第10話
「よくさぁ、雑誌とかテレビとかで“自分が好きなものと、似合うものは違う”って……聞いたことない?」
「ある……かもしれません」
その人の好きなものが、その人に似合うわけではない。
バラエティ番組のファッションチェックや、変身企画のメイクレッスンなどで、あまりにも個性の自己主張が激しい人に対して、美容や服飾のプロ達がたしなめるため、よく使う言葉だ。
でも、その言葉が今の私に何の関係があるのだろう?
動揺のせいで、自然とまばたきが多くなる。
「でも、俺はさぁ、好きなものって絶対その人に似合うと思うんだよね」
「……え?」
御影さんはそう言うとにっこり微笑み、私の髪をくるくると器用にねじって、あっという間にハーフアップを結い上げた。
「あとは……クリップが見えないようにとめて……」
発言の真意を確かめたくなったけど、下手に動くと今までの工程を台無しにしてしまいそうだ。
私はじっと、彼の手が止まる時を待つ。
「はーい! お待たせしました、完成!」
「あ、ありがとうございます!」
自分の肩の上で、見事な巻き髪が揺れている。
「すごい……こんな髪型、初めてです!」
この短時間で、ここまで見事に仕上げてくれた彼のテクニックに、純粋に感動してしまう。
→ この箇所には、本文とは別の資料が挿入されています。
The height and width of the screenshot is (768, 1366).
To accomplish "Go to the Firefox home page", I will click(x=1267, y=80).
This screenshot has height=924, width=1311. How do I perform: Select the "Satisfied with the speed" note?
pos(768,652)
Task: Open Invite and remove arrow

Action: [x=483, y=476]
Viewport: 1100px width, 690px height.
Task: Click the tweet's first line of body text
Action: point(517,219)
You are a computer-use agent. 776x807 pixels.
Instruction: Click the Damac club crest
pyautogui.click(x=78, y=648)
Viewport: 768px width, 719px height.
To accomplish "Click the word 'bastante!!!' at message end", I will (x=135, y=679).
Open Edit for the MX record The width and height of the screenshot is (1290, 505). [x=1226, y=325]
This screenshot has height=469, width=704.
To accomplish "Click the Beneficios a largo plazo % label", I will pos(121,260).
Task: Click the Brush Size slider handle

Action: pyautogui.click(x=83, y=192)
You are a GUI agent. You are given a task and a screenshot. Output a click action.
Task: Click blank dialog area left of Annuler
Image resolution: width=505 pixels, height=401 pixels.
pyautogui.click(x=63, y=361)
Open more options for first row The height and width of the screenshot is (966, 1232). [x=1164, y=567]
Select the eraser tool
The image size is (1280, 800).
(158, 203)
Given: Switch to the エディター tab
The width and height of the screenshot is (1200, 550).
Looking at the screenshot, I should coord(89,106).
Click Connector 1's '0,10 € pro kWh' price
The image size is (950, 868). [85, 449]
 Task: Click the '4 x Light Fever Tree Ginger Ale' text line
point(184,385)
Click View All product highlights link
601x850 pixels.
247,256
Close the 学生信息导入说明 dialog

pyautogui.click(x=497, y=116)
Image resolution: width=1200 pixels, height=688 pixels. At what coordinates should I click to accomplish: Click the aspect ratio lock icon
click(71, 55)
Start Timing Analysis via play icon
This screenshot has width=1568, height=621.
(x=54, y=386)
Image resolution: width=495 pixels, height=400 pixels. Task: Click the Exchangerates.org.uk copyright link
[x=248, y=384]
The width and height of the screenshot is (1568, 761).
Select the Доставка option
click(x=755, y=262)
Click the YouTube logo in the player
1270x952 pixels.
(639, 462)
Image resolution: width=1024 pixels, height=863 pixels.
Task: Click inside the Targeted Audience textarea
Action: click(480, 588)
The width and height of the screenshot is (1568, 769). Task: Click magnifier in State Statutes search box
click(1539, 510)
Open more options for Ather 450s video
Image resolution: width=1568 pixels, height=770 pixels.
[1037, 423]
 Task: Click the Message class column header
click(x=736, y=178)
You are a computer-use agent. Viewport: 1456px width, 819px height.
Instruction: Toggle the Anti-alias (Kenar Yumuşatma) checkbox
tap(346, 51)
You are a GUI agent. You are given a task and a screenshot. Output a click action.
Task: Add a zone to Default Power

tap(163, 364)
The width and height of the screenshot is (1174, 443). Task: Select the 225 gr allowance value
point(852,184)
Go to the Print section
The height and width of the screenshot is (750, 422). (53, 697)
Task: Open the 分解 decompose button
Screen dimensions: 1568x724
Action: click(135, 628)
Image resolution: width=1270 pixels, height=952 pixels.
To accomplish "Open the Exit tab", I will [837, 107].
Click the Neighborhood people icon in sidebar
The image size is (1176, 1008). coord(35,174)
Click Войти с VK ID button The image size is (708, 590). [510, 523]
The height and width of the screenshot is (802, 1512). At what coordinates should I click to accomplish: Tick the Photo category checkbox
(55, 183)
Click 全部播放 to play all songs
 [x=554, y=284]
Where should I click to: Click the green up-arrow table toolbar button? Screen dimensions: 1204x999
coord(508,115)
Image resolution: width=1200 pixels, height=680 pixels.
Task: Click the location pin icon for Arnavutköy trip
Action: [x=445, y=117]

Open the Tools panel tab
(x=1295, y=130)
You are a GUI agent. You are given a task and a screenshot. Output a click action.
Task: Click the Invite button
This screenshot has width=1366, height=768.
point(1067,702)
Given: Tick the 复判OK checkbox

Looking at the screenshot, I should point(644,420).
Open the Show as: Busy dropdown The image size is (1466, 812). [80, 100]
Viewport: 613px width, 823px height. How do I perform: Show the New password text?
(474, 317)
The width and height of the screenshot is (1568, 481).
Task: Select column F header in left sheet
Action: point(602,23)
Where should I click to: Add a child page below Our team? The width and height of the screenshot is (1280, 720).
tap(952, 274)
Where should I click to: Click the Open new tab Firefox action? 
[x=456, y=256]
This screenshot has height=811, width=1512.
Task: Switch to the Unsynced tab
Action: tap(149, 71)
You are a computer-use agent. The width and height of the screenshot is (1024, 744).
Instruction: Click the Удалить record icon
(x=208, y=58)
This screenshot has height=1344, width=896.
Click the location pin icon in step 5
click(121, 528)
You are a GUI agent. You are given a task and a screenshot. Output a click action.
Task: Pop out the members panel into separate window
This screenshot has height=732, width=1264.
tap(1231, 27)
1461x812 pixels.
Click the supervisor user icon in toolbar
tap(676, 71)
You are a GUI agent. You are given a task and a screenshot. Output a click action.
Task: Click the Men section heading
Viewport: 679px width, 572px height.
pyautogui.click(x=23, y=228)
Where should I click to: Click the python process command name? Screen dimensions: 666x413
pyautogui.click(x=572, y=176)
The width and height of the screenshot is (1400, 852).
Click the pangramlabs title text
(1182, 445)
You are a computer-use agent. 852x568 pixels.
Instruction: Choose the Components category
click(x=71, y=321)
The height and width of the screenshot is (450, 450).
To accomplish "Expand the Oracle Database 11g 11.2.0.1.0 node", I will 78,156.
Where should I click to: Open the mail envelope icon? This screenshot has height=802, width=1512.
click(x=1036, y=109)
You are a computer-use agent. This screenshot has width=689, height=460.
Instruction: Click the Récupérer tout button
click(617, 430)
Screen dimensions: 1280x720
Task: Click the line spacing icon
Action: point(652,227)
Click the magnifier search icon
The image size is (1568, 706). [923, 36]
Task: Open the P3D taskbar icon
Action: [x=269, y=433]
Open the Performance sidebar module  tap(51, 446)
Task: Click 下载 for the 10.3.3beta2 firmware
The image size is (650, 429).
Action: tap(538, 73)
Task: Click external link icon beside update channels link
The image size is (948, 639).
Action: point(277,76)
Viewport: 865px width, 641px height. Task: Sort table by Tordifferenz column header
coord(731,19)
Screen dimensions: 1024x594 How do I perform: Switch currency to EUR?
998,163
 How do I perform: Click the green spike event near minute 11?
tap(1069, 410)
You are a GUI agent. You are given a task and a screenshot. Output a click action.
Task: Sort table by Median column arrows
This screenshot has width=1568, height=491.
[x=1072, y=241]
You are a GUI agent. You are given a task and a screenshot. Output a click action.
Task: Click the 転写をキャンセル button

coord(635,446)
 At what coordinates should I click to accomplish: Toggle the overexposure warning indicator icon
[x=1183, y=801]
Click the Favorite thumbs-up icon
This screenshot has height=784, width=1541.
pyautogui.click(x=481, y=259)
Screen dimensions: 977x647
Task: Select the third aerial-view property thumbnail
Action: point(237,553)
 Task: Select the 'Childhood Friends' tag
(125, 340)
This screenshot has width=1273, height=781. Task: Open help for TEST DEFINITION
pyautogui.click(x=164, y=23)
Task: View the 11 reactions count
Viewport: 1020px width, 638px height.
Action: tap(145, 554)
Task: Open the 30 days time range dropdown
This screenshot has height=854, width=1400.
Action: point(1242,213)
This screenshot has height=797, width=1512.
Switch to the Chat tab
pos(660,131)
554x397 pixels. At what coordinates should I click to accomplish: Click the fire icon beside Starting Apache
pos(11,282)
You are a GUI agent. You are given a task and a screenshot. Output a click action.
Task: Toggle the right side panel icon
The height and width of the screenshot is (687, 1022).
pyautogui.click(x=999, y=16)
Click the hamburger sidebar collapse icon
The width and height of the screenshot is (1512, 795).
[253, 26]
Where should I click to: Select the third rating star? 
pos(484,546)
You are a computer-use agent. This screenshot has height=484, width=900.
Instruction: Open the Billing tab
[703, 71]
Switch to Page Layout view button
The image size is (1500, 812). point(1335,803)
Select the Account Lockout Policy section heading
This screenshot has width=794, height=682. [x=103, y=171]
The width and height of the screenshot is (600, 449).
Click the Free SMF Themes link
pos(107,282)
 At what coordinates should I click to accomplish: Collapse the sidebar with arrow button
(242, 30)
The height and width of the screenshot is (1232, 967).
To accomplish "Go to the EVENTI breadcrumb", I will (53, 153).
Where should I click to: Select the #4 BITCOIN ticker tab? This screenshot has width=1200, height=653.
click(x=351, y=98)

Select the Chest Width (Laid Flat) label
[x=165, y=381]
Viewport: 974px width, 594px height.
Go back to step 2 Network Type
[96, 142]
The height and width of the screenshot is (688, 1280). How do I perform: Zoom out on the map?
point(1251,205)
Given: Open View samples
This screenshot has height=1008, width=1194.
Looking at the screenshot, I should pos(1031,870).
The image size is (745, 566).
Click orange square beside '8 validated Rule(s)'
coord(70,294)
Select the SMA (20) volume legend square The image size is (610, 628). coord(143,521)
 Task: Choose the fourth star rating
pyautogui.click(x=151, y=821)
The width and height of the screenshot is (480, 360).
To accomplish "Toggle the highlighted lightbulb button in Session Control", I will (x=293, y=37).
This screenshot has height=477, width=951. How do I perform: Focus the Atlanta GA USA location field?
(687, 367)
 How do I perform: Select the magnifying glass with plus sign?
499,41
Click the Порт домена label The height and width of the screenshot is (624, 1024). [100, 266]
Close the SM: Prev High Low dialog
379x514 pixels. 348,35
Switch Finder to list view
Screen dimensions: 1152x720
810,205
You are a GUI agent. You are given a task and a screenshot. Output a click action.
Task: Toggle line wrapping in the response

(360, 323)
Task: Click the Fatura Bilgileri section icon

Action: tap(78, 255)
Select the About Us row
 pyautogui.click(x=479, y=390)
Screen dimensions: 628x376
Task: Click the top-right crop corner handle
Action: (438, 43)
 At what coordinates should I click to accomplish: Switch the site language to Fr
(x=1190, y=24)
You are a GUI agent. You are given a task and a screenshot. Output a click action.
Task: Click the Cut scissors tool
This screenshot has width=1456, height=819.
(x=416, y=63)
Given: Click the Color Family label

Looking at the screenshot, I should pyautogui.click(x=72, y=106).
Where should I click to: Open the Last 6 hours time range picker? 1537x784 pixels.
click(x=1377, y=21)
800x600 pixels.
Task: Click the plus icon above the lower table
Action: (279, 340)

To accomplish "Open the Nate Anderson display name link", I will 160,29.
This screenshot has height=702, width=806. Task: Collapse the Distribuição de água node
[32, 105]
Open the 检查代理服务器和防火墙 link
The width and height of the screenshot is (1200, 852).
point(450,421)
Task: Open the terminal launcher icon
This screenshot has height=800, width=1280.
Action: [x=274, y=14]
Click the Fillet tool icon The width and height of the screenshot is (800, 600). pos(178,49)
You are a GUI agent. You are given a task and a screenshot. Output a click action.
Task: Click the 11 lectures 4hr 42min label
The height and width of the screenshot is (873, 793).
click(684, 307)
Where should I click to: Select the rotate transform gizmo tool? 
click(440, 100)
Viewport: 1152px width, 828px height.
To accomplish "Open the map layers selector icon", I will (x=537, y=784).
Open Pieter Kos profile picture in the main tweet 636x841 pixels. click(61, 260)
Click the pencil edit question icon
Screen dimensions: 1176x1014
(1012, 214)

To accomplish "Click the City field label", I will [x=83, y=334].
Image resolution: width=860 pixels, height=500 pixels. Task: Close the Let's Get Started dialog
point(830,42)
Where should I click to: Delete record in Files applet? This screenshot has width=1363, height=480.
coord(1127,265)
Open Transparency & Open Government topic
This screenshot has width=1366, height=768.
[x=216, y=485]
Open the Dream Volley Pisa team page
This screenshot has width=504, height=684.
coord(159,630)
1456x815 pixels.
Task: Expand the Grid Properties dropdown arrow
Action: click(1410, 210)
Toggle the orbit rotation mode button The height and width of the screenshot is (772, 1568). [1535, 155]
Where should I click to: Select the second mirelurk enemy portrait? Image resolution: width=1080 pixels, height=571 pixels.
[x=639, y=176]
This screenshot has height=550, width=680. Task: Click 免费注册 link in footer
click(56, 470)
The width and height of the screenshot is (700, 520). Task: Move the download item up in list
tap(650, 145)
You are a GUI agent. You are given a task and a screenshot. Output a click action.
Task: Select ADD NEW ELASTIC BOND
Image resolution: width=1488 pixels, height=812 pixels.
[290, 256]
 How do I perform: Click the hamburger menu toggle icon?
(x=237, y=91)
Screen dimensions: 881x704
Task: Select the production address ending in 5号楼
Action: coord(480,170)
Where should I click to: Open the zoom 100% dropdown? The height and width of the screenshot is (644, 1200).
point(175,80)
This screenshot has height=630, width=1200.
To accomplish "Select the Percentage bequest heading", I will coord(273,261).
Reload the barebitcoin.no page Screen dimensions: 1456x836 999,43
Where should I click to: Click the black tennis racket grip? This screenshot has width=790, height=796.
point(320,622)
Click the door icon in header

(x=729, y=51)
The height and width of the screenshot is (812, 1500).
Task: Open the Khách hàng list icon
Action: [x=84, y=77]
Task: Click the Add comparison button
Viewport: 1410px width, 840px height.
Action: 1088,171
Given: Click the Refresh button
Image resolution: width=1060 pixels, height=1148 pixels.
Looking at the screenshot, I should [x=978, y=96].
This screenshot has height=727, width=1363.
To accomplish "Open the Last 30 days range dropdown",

私は御影さんに質問があったことなどすっかり忘れ、ただただ自分の髪に起きた魔法に見惚れた。
「本当にすごいなぁ……私がこんな髪型になるなんて……!」
芸術的とも呼べる手さばきだった。
あかりさんが『若いけど腕は確かだから』と、太鼓判を押していたのもわかる。
「あ……すみません! なんか、はしゃいじゃって……」
(さっきまでうつむいたり、凹んだり、ネガティブオーラ満載だったのに)
ニコニコ微笑みながら私を見守る御影さんに、自分の情緒不安定っぷりを謝罪する。
「いやいや、いいよ。でも髪型だけじゃなく―――」
メイク用のケープをサッとはずし、体が鏡の正面を向くように、背後から御影さんが私の頭を支えた。
「ちゃんとメイクも見てほしいな」
否が応でも、鏡の中の自分と目が合う。
「!」
鏡に映っていたのは、ゴージャスでありながら清楚な雰囲気も併せ持った、正統派の美女だった。
上品なドレスの色のおかげもあるだろう。
プロの手でヘアメイクを施してもらったおかげもあるだろう。
でも、目の前でうろたえている女性が、自分自身だとはにわかに信じがたい。
「ね、変わったでしょ!」
「わ、わた、私……?」
7:3に分けられた前髪から覗く瞳はくっきりと大きく、特徴的でありながら、きつい印象は一切ない。